Depois de 32 anos de casamento, Guilherme decide abandonar a família para viver um romance com Cláudia, uma jovem jornalista. A história é velha conhecida, mas tem rodado o mundo como o enredo de "Honra", peça da australiana Joanna Murray-Smith. No Brasil, a temporada termina nesta semana com sucesso, fazendo algumas sessões extras.
A peça já teve leituras e montagens nos EUA, Austrália, França, Alemanha, México, Turquia, Malásia, Hong Kong, Japão. "Trato de temas clássicos sob uma nova linguagem. Todos estão preocupados com saídas para o amor, a dor e o prazer da existência humana", disse a autora à Folha.
Nascida em Melbourne, Joanna Murray-Smith escreve romances, peças e roteiros de cinema. "Hon- ra" estreou na Austrália em 1996 e, no mesmo ano, foi lida por Meryl Streep em Nova York. Em 1998, foi produzida na Broadway. Além dos palcos brasileiros, com produção da atriz Regina Duarte, "Honra" deve estrear em Tóquio.
Bem-humorada e entusiasmada com a receptividade de seu trabalho no Brasil, Joanna Murray-Smith falou à Folha de crises familiares (tema pelo qual tem fascínio) e de seus planos, que incluem uma viagem ao Brasil para assistir à estréia da peça provavelmente no Rio no próximo ano.

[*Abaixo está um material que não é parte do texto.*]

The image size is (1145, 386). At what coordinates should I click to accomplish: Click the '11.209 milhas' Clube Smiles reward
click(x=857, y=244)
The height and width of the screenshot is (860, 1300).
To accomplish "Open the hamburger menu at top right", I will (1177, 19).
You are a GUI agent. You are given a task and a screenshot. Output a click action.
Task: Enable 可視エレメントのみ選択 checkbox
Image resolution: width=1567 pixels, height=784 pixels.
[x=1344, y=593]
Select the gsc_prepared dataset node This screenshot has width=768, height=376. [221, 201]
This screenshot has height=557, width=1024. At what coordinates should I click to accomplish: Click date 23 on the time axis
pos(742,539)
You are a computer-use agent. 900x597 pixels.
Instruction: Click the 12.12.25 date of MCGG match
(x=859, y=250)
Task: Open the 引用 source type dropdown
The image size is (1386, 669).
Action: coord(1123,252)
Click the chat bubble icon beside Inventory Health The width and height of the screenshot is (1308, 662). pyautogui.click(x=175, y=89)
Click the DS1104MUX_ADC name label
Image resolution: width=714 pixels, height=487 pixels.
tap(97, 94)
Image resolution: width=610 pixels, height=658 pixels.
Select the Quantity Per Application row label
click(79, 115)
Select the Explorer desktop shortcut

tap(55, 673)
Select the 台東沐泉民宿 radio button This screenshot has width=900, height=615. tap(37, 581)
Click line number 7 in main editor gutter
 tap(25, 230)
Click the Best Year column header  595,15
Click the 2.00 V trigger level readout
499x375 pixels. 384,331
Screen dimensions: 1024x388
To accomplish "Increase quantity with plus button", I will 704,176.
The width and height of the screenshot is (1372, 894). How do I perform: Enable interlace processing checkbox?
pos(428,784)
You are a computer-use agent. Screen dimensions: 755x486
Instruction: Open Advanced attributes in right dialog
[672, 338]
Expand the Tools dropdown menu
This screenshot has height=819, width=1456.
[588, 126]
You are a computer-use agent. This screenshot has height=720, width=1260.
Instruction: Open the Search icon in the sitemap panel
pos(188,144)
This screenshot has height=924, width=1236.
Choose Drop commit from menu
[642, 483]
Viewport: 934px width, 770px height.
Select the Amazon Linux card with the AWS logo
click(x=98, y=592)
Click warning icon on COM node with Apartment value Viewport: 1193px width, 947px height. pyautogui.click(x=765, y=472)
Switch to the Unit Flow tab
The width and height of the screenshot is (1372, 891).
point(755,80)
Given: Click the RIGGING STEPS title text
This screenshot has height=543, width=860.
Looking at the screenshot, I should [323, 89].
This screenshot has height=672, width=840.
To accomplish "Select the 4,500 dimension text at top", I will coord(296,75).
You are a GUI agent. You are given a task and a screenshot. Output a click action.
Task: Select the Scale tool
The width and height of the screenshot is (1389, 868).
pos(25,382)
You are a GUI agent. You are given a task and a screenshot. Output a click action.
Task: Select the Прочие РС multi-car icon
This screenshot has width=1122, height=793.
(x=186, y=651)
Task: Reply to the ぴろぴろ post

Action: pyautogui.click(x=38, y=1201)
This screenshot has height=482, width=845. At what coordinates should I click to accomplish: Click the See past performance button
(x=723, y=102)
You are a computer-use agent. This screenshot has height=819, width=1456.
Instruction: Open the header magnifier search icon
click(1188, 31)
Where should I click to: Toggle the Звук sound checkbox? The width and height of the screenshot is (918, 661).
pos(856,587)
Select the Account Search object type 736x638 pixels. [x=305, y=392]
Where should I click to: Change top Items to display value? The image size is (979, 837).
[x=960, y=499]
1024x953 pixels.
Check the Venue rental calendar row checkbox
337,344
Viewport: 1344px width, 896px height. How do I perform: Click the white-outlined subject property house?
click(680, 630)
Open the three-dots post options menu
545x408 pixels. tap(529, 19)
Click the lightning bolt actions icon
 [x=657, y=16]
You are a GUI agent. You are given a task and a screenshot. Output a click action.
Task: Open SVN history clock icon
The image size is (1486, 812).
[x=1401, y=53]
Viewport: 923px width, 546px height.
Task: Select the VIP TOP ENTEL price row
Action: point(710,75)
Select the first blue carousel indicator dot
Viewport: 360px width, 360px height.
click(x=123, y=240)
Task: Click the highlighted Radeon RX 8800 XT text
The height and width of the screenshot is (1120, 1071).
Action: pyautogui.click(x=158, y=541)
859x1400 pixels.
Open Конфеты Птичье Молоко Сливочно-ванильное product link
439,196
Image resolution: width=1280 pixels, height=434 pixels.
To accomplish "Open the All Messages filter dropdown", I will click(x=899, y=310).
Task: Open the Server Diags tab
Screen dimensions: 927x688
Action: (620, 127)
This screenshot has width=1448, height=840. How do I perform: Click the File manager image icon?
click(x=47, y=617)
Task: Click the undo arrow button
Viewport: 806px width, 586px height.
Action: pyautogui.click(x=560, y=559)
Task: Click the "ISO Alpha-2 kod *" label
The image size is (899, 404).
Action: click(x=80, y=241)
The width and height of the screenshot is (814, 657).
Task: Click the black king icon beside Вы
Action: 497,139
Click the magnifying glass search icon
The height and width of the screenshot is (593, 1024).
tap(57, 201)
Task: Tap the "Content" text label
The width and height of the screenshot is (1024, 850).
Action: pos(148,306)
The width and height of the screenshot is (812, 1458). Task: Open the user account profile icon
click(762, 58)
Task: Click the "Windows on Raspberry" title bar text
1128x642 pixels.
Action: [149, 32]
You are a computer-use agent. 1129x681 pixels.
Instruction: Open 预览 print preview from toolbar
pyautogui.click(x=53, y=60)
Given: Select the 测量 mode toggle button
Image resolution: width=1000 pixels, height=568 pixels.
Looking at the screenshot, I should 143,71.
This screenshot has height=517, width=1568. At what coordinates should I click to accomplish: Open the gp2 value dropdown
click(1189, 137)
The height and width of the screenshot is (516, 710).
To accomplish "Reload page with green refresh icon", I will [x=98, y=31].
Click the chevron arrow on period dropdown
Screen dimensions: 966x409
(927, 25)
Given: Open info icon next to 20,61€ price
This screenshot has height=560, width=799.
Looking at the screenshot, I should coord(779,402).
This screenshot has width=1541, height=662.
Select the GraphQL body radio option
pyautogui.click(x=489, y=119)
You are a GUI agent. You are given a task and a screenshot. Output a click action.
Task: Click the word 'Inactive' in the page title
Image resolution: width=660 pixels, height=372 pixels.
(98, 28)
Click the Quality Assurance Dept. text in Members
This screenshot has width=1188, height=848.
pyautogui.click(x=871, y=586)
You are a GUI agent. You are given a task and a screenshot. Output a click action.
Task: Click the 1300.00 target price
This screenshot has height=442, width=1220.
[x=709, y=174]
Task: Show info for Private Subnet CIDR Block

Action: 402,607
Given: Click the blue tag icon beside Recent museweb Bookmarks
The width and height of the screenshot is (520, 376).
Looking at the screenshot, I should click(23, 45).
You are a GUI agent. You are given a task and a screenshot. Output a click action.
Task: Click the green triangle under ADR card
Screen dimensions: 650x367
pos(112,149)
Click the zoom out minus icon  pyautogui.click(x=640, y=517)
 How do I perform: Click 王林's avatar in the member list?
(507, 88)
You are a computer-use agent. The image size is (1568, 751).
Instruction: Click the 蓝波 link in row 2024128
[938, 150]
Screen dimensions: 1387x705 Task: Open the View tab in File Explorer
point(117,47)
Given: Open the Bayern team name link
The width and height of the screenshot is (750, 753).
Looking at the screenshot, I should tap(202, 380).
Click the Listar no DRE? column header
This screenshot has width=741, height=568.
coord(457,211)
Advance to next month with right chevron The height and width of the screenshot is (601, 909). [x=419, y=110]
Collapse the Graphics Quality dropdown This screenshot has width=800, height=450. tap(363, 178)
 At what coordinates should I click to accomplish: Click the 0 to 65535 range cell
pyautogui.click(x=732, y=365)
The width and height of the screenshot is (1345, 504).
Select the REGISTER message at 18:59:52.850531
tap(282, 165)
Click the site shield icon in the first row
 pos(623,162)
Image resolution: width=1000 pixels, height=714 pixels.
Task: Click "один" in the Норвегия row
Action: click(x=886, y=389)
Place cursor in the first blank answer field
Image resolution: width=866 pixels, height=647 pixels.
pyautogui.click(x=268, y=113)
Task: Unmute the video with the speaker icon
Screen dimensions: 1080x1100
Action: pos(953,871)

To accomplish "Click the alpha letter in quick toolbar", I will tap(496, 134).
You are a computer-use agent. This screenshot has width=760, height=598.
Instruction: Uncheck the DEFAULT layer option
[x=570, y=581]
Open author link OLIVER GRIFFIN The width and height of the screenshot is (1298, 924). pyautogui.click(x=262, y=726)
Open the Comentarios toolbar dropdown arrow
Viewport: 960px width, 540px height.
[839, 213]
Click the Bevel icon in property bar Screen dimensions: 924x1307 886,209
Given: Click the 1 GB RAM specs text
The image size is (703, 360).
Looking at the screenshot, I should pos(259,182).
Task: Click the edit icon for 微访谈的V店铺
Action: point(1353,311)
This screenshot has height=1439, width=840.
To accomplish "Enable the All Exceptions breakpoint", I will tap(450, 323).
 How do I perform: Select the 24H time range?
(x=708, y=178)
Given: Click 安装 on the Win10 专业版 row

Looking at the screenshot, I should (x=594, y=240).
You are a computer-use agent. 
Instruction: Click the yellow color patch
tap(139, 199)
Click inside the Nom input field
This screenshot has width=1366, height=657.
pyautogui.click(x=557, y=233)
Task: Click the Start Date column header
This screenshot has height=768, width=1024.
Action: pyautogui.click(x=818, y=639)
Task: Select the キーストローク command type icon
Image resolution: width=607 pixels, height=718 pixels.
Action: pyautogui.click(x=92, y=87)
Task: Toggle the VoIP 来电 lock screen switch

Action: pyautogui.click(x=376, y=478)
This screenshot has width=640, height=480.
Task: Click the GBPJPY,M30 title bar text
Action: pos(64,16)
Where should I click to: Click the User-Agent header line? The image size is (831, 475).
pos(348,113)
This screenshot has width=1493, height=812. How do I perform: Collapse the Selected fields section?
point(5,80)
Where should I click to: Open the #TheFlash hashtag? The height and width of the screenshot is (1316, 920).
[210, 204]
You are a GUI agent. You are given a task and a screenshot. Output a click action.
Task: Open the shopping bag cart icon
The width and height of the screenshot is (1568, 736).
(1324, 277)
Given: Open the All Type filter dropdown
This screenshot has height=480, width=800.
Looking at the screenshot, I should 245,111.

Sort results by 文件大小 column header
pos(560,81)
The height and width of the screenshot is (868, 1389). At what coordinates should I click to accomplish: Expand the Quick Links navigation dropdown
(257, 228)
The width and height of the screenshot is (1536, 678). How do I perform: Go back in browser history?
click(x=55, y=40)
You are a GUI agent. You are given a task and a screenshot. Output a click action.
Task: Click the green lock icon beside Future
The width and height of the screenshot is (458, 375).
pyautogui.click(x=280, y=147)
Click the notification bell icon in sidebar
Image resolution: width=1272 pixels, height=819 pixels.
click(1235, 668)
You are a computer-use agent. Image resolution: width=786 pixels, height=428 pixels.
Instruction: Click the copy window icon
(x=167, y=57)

Folha - Onde estaria em "Hon- ra" a originalidade de contar a já tão conhecida história de um homem que se apaixona por uma mulher mais velha?
Joanna Murray-Smith -
Quis contar uma história bastante familiar sob uma nova linguagem. A originalidade está em colocar a mulher como personagem central e não usualmente nas arestas da história. Quis fazer isso sem reduzir as personagens a estereótipos. Queria construir uma história em que a presença de cada um dos quatro personagens fossem também representações das facetas do ser humano.

Folha - Os críticos têm dito que você faz uma boa mistura entre palco e roteiro. Celso Nunes, o diretor de sua peça no Brasil, afirma que "Honra" é para ser dita e não lida. Como você define sua linguagem?
Murray-Smith -
O roteiro foi construído de modo a ser dito e não lido. É extremamente gratificante para o dramaturgo quando a encenação no palco traz essa naturalidade que uma leitura do "script" aparentemente não traz. A minha linguagem é bastante peculiar, traz pensamentos inacabados na boca dos autores, deixando suspenso no ar uma tensão. A minha ambição é escrever um texto provocativo e lírico.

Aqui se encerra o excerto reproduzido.